During closing arguments, jurors heard two very different accounts of how McNeil's 19-month-old son, Devarion Gross, died.
Defense attorney Bryan Collins told the jury his client didn't intentionally kill her son, she only hid his body.
"This did not happen to 'Poodie' (Gross) on October the 4th or October the 5th; this is evidence of what happens when you conceal the body.
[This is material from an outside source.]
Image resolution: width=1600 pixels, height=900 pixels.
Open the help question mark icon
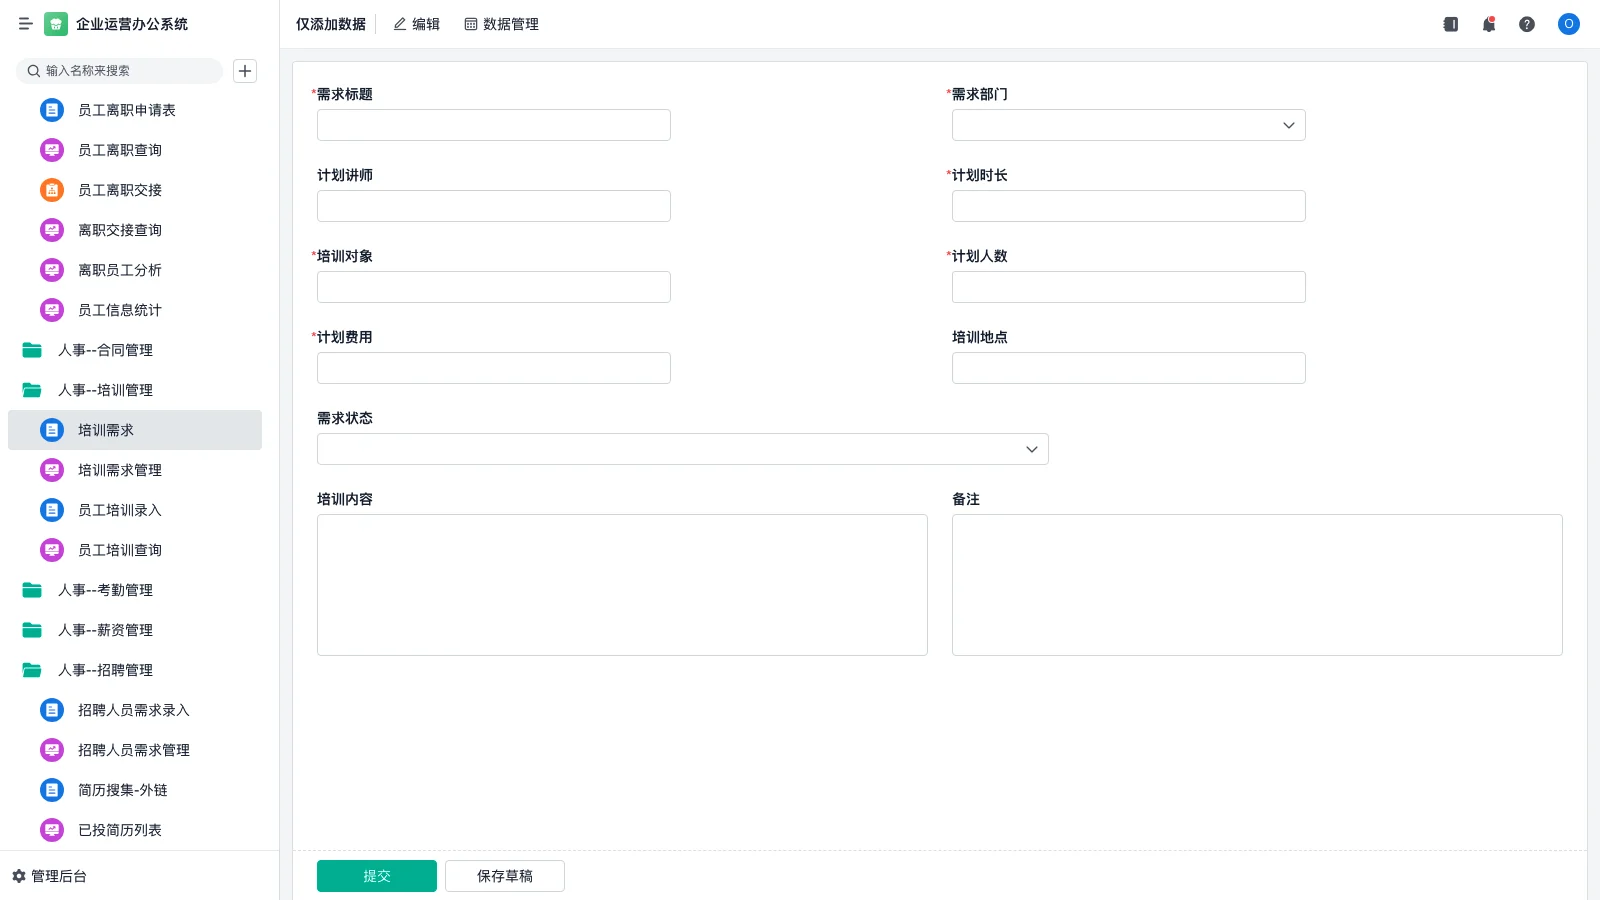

So find her guilty of that," he said.
However prosecutors painted a different of McNeil, playing recorded phone calls in which she admitted she physically abused the 19-month-old boy because she hated him.
McNeil has been accused of abusing her son over the course of several weeks before eventually killing him and stuffing his body in a plastic tub.
"He wanted his momma and for six weeks he lay rotting and decomposing while his momma carried on like nothing was wrong," Assistant District Attorney Melanie Shekita said. "She knows what she's doing is wrong."
But Collins argued there is no direct evidence pointing to McNeil as a murderer, the evidence is only circumstantial.
"All these letters and phone calls and suspicions of abuse used in this case is to make you think that Sherita McNeil is a murderer," he said. "They can't prove there was a murder, so they try to convince you she is a murderer and hope you don't understand the difference."
The prosecution says the reason for the lack of evidence is simple, McNeil destroyed it.
The jury will return Tuesday morning to receive instructions from the judge and begin deliberations.
If convicted of first degree murder, McNeil could spend the rest of her life in prison.